:: Source document ::

In the background, the server will be monitoring the stability and redundancy of the chunks, and if necessary will take on chunks that near extinction, and either hold them in it's own bank or redistribute them over the network if there are willing clients. In this way, the central node can shrink and grow as appropriate.
The goal is to have a network within which any client can upload or download data with no single other peer knowing who has done either, but with free and open access to all.
The system must be able to handle a massive amount of simultaneous connections while managing the peers and data library without loosing it's head.
What would be your optimal implementation?
Edit : Bounty opened.

:::

## Stated goal A
What three things does the network design text say the system must handle or manage?
## Stated goal B
Retype the network design text, starting at "The goal is" and ending at "Edit : Bounty opened.".
## Stated goal C
In the network design text, what should no single other peer know?
The items after this point are separate material, distinct from the network design text.

:: Dataset excerpts ::

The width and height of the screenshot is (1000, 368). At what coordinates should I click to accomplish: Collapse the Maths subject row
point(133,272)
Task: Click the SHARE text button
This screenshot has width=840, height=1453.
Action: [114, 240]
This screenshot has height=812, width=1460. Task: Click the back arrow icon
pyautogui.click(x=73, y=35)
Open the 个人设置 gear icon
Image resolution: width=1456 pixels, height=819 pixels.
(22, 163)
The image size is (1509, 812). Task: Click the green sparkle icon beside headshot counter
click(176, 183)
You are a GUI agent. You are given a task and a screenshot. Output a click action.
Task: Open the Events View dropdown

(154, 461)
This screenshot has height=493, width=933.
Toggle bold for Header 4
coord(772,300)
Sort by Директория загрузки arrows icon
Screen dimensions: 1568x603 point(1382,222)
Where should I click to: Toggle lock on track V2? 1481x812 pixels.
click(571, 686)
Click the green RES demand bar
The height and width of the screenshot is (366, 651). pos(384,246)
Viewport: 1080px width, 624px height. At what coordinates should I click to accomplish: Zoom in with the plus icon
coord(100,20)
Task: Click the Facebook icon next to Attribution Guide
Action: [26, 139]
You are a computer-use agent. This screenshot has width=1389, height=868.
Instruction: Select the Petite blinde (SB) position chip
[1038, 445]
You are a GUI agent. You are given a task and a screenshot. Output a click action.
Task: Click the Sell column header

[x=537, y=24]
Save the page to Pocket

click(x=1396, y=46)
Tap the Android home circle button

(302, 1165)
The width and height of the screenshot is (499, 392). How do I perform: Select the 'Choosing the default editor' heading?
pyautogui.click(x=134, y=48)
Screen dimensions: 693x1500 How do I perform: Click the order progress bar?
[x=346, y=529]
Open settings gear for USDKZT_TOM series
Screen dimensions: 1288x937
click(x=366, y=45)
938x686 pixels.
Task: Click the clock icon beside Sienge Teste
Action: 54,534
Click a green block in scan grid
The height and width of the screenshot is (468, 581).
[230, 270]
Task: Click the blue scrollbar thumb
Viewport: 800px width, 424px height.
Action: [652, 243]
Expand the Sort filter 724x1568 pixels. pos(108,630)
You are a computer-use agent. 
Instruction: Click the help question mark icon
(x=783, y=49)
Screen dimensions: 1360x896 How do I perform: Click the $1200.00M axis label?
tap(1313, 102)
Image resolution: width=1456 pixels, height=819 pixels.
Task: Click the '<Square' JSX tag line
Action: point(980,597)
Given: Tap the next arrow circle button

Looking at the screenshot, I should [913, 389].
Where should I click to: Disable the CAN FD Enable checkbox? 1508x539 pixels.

:::

## Result A
A massive amount of simultaneous connections, the peers, and the data library.

## Result B
The goal is to have a network within which any client can upload or download data with no single other peer knowing who has done either, but with free and open access to all.
The system must be able to handle a massive amount of simultaneous connections while managing the peers and data library without loosing it's head.
What would be your optimal implementation?
Edit : Bounty opened.

## Result C
Which client has uploaded or downloaded data.